Chandler’s Coach Eric Taylor and Britton’s Tami Taylor bring out the best in everyone around them: their daughter, Julie, the students at Texas’ Dillon High – and later East Dillon – and yes, football players. While they first reject the madness of the town that’s so over the top about high school football, they begin to rub off on its residents, forcing everyone to up their game when it comes to character and heart.

An old friend from Texas used to rave about this show and I put off checking it out until it was in its fourth season because I don’t care about football. (I know, shocker!) After picking up Season 1 for $10 at Amoeba and watching the pilot, I spent the rest of the week devouring all 22 episodes of Season 1 and staying up until all hours of the night the following weeks catching up on subsequent seasons. The pilot is one of the best you’ll ever see: Characters that you want to root for after mere minutes together. Stellar acting performances, and yes, football. But the game is not the core of the series – it’s really a family drama with a football backdrop.

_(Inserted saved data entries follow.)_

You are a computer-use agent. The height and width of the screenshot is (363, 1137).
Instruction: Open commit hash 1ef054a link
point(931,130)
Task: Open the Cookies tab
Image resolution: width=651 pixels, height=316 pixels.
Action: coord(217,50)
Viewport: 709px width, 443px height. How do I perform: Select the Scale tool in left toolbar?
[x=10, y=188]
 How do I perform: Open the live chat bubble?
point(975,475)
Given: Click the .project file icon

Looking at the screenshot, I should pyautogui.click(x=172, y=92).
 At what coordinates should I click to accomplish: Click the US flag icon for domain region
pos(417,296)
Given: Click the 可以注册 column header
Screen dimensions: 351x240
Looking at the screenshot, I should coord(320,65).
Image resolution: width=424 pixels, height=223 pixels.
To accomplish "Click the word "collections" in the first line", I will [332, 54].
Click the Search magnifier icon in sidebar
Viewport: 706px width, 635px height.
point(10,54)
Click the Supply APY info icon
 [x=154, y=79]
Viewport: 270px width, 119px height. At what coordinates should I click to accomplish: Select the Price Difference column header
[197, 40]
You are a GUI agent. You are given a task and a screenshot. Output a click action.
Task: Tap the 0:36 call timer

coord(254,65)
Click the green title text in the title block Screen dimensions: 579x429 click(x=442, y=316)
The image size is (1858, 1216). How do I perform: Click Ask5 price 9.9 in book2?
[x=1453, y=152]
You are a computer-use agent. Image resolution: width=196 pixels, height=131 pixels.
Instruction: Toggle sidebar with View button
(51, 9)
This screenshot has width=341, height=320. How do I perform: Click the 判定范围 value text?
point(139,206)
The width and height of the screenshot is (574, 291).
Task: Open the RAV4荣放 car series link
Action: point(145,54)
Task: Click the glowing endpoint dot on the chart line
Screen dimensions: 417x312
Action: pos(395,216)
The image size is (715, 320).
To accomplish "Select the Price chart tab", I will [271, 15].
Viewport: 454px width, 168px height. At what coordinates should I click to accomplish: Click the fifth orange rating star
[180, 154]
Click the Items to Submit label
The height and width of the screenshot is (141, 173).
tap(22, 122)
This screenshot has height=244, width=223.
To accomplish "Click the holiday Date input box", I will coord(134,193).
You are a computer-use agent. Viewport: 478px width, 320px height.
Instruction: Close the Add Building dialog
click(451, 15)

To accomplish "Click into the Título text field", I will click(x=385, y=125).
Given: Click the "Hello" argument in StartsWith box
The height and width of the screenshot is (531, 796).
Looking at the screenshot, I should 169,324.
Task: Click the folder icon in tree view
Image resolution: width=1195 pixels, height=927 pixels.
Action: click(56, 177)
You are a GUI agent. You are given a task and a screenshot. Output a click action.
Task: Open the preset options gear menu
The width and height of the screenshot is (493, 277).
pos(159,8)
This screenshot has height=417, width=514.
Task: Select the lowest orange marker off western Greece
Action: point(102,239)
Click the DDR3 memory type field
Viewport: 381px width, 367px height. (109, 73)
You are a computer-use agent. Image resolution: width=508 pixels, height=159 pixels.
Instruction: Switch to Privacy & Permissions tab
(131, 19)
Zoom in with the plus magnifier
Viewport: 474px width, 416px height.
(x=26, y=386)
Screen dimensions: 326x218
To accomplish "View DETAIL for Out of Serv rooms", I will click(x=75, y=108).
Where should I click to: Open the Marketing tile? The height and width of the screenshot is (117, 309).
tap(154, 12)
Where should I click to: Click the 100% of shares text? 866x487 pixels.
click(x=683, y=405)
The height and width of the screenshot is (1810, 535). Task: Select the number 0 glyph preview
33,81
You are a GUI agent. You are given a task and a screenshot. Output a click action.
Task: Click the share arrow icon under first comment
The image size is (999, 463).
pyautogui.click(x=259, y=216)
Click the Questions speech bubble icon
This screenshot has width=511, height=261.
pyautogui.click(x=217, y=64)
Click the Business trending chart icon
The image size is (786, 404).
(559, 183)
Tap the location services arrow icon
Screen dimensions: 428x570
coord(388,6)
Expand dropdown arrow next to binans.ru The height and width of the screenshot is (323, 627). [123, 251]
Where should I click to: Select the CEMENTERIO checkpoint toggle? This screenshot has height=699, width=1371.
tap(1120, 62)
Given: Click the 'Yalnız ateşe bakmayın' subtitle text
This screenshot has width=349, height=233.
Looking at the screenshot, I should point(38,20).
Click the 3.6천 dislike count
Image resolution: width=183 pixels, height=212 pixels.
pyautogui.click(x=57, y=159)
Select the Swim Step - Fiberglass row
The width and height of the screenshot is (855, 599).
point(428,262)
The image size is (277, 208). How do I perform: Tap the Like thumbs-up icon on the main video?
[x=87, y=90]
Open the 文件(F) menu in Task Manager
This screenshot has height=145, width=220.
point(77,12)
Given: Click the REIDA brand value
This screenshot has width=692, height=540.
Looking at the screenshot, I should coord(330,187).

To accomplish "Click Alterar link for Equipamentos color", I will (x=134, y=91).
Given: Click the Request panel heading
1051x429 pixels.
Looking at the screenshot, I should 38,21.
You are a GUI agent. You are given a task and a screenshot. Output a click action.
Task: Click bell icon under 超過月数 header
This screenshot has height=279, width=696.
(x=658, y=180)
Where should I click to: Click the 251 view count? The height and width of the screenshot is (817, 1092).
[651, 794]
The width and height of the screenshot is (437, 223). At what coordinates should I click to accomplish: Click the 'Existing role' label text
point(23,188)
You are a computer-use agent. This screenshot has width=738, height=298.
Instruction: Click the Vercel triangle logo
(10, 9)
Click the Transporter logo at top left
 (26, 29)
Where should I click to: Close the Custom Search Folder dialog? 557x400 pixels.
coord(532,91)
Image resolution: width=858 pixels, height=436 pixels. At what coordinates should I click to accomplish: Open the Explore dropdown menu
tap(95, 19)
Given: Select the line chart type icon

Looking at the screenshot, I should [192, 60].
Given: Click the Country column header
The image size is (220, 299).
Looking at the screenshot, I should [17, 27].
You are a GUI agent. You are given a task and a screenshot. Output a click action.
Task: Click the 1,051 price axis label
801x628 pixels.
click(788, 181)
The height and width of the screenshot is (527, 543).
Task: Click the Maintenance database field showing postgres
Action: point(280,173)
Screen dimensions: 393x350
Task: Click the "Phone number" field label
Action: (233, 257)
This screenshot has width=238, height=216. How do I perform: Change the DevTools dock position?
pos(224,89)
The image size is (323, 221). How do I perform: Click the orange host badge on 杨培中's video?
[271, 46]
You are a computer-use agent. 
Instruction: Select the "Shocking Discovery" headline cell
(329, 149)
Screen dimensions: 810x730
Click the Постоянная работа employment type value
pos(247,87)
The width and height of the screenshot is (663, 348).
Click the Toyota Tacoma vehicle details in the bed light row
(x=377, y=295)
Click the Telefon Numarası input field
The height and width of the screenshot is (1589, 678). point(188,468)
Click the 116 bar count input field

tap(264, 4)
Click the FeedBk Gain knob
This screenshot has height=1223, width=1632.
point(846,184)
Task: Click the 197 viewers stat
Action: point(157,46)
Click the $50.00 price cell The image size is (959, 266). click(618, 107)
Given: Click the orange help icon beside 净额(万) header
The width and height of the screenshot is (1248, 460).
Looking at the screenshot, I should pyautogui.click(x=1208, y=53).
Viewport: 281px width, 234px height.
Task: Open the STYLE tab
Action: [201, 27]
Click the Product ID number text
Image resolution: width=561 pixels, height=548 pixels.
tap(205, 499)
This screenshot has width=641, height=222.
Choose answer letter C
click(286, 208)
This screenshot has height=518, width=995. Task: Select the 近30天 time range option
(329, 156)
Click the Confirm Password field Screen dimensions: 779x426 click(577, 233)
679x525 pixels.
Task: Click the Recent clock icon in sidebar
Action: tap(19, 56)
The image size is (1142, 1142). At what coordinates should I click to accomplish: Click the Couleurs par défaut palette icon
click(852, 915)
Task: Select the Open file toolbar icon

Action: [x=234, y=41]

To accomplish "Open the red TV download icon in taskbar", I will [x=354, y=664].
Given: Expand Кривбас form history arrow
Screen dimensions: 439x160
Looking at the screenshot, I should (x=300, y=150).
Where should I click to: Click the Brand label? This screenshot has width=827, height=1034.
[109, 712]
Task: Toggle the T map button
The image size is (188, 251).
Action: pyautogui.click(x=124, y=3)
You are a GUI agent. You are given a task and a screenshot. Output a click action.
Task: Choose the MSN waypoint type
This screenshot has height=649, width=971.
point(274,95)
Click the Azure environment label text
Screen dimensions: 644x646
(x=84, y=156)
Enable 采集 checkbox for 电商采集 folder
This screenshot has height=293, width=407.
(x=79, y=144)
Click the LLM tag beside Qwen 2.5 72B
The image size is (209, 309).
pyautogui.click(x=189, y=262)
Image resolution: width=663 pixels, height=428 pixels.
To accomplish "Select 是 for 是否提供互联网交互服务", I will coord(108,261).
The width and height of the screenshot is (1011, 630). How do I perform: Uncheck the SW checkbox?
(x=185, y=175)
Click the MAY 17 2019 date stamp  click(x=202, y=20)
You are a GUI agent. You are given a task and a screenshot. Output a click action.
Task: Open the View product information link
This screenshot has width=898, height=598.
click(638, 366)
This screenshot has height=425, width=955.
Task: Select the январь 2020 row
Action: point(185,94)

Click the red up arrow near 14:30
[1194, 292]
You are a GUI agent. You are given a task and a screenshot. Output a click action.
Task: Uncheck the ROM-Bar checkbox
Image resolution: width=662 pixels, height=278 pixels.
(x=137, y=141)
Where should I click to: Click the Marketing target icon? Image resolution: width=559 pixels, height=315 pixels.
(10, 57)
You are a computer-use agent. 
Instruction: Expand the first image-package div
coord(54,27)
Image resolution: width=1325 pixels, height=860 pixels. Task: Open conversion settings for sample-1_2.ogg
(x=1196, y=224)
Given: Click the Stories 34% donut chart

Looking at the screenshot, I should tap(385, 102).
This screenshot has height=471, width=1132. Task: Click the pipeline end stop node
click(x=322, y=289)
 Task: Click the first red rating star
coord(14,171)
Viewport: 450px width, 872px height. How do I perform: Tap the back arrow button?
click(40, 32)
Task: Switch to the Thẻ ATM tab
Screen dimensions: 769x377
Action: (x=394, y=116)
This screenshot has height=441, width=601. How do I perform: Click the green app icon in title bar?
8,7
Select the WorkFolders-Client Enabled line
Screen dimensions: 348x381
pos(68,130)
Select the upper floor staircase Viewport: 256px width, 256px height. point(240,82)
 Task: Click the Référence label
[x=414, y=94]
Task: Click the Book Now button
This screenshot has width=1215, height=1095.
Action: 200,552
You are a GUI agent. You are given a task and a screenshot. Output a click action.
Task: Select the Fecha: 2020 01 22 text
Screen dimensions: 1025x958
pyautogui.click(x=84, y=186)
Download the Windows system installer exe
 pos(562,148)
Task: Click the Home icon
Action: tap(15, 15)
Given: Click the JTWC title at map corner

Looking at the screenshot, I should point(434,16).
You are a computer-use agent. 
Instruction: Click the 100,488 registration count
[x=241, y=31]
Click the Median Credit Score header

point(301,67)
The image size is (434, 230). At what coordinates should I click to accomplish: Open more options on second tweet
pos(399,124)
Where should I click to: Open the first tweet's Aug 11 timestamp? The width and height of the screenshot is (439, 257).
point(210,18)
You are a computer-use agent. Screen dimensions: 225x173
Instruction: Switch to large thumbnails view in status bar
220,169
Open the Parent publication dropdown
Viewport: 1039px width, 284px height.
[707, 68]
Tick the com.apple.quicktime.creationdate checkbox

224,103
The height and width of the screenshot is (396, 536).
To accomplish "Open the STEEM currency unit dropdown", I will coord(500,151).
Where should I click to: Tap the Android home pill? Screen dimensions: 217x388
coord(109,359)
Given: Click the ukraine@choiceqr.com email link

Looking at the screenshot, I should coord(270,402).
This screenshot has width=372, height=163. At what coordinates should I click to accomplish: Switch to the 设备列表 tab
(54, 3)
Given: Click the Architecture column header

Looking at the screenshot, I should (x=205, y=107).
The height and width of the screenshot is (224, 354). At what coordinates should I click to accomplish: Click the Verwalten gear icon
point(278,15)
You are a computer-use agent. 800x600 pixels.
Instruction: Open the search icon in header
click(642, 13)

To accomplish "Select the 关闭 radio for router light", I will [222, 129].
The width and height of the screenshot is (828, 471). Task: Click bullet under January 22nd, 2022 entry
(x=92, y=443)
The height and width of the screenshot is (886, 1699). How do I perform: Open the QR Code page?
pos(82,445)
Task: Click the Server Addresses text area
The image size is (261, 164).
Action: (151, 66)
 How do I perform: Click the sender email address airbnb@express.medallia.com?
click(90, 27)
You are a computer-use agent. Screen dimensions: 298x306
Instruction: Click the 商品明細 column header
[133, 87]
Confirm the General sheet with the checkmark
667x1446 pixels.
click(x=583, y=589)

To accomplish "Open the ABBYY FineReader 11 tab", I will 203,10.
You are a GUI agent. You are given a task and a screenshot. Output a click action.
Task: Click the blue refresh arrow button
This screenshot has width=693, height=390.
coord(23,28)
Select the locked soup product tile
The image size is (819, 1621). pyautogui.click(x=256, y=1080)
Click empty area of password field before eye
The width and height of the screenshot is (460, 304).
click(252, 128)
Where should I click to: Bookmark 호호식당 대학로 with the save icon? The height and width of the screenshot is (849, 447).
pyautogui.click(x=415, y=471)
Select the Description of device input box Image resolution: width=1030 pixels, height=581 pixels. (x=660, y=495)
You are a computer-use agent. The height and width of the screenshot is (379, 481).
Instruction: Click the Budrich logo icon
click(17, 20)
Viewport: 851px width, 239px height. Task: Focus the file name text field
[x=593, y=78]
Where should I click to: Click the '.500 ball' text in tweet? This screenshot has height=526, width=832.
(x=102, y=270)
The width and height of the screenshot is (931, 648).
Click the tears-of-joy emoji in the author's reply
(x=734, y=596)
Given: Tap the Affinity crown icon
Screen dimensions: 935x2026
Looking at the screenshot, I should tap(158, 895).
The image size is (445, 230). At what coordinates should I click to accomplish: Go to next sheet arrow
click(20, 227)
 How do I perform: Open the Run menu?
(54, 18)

Still not enough? Consider the magnitude of star power that has come out of the FNL factory: The new Wonder Woman, Adrianne Palicki, who played Tyra Collette, the townie who falls in love with the lovable nerd who in turn changes her life; one of the new Charlie’s Angels in Minka Kelly, who played cheerleader Lyla Garrity, whose plan to marry the Dillon Panthers’ star quarterback Jason Street (The Good Wife‘s Scott Porter) is changed forever within the first few minutes of the pilot; Off the Map‘s Zach Gilford, who won scores of critics over with his portrayal of the backup quarterback Matt Saracen who ditches football for art school – and the Coach’s daughter; and Taylor Kitsch, who played bad boy with a conscience Tim Riggins and is quickly becoming the next young box office superstar with roles in X-Men Origins: Wolverine and the upcoming Battleship. And don’t forget Chandler, who next appears this summer in J.J. Abrams‘ sci-fi thriller Super 8 and Britton, who is set for Ryan Murphy‘s upcoming American Horror Story for FX.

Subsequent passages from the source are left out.